Ghost's native snippet feature (reusable content blocks saved in the editor) cannot be accessed via the Admin API with integration tokens (403 Forbidden). This means:

  • ❌ Cannot list available snippets
  • ❌ Cannot fetch snippet content
  • ❌ Cannot programmatically use author's existing snippets

Solution: Automated Snippet Extraction

The skill includes a snippet extractor tool that migrates Ghost snippets to local files:

  1. Create extraction post in Ghost with all snippets (one-time setup)
  2. Run extractor: node scripts/snippet-extractor.js post-slug
  3. Done!

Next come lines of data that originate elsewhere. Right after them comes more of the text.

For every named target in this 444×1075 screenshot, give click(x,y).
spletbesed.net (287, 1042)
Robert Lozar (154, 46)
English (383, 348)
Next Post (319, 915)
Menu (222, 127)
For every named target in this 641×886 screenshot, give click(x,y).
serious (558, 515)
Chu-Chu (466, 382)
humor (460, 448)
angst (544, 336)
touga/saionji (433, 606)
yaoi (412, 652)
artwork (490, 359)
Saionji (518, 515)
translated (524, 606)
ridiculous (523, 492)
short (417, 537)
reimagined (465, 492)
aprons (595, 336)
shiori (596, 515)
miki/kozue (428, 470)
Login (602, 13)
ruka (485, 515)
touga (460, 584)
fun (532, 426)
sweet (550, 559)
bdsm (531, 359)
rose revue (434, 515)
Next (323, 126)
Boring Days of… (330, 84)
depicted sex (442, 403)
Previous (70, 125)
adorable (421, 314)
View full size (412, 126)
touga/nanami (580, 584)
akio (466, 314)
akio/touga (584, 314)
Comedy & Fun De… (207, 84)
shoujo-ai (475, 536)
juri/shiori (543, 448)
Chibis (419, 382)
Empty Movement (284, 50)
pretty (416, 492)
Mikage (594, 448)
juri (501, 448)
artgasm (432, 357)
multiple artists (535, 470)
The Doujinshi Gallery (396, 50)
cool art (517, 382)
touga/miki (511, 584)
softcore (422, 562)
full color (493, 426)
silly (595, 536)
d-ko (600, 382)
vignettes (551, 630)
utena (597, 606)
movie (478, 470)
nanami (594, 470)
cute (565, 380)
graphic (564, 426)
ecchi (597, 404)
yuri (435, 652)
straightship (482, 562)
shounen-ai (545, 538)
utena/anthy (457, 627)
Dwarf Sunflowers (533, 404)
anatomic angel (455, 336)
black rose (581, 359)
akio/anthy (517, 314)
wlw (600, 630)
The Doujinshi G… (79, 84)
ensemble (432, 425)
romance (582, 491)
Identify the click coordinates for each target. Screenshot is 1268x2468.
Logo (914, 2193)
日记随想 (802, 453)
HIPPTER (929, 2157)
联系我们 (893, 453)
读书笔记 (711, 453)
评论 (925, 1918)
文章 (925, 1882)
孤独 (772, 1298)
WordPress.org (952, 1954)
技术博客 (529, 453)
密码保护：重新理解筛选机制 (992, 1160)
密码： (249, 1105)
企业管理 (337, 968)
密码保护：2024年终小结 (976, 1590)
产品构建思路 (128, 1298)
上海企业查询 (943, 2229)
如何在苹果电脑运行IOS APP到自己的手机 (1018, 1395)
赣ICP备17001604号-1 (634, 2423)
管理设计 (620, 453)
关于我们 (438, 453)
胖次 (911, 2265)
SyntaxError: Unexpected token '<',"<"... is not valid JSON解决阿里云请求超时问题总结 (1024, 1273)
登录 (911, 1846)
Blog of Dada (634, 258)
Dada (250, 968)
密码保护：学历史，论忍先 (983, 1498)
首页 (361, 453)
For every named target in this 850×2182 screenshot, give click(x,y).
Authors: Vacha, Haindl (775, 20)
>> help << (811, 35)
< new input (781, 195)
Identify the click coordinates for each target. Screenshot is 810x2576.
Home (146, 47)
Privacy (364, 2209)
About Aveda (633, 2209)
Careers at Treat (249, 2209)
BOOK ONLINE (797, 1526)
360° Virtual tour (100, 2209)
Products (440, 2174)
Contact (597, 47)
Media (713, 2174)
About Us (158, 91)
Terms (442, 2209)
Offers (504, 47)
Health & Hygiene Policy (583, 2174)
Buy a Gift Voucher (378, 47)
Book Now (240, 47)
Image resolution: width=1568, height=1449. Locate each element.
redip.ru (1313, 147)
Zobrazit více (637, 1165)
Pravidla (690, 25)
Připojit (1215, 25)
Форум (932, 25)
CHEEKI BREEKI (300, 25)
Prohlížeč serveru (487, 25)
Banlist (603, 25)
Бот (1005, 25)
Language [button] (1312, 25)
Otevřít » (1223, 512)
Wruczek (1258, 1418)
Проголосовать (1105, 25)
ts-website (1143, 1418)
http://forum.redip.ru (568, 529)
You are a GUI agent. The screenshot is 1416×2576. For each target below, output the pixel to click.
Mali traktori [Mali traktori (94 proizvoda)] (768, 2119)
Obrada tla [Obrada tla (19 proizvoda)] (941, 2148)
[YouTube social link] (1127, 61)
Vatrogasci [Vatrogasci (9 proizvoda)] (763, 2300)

All snippets saved to snippets/library/ for programmatic use

Commands:

# Extract snippets (auto-detects credentials from ~/.config/ghost/)
node scripts/snippet-extractor.js my-snippets-post

# Validate format before extracting
node scripts/snippet-extractor.js my-snippets-post --validate

# Preview without saving
node scripts/snippet-extractor.js my-snippets-post --dry-run

# Custom marker format
node scripts/snippet-extractor.js my-snippets-post --marker "This is:"

# Full help
node scripts/snippet-extractor.js --help

Benefits:

  • ✅ Migrate all existing Ghost snippets in seconds
  • ✅ Preserves exact Lexical structure (bookmarks, callouts, images, etc.)
  • ✅ Git version control
  • ✅ Use programmatically in automated posts
  • ✅ Works with any card types

See snippets/README.md for complete documentation on extraction workflow and local snippet usage.

Analytics & Insights

When to use: Checking subscriber counts, popular content, traffic trends

See analytics.md for:

  • Subscriber growth and counts
  • Most popular posts (views, engagement)
  • Tag/topic performance over time
  • Member tier distribution

Comments & Engagement

When to use: Responding to comments, moderating discussions

See comments.md for:

  • Listing pending/unanswered comments
  • Responding to comments
  • Comment moderation

Members & Subscribers

When to use: Managing subscriber tiers, member access, premium content

See members.md for:

  • Subscriber tier management
  • Member-only content settings
  • Recent subscriber activity
  • Subscription status

Newsletters

When to use: Managing newsletter settings, email campaigns

See newsletters.md for:

  • Newsletter configuration
  • Sending newsletters
  • Subscriber email settings

API Reference

For advanced operations or endpoint details, see api-reference.md.

Common Workflows

Draft → Notion → Ghost:

  1. Draft content collaboratively in Notion
  2. Finalize content
  3. Use this skill to copy to Ghost as draft
  4. Review in Ghost admin
  5. Schedule or publish

Weekly content series:

  1. "Navi, write and publish a unique weekly post about [topic from our discussions this week]"
  2. Skill creates post, sets author to "Navi", publishes automatically

Comment management:

  1. "Are there any pending comments?"
  2. Review list of comments with post titles
  3. "Respond to comment #123 with [response]"

Analytics check:

  1. "What tags have been most popular in the past 6 months?"
  2. "How many new subscribers this month?"
  3. "When was my last subscriber-exclusive post?"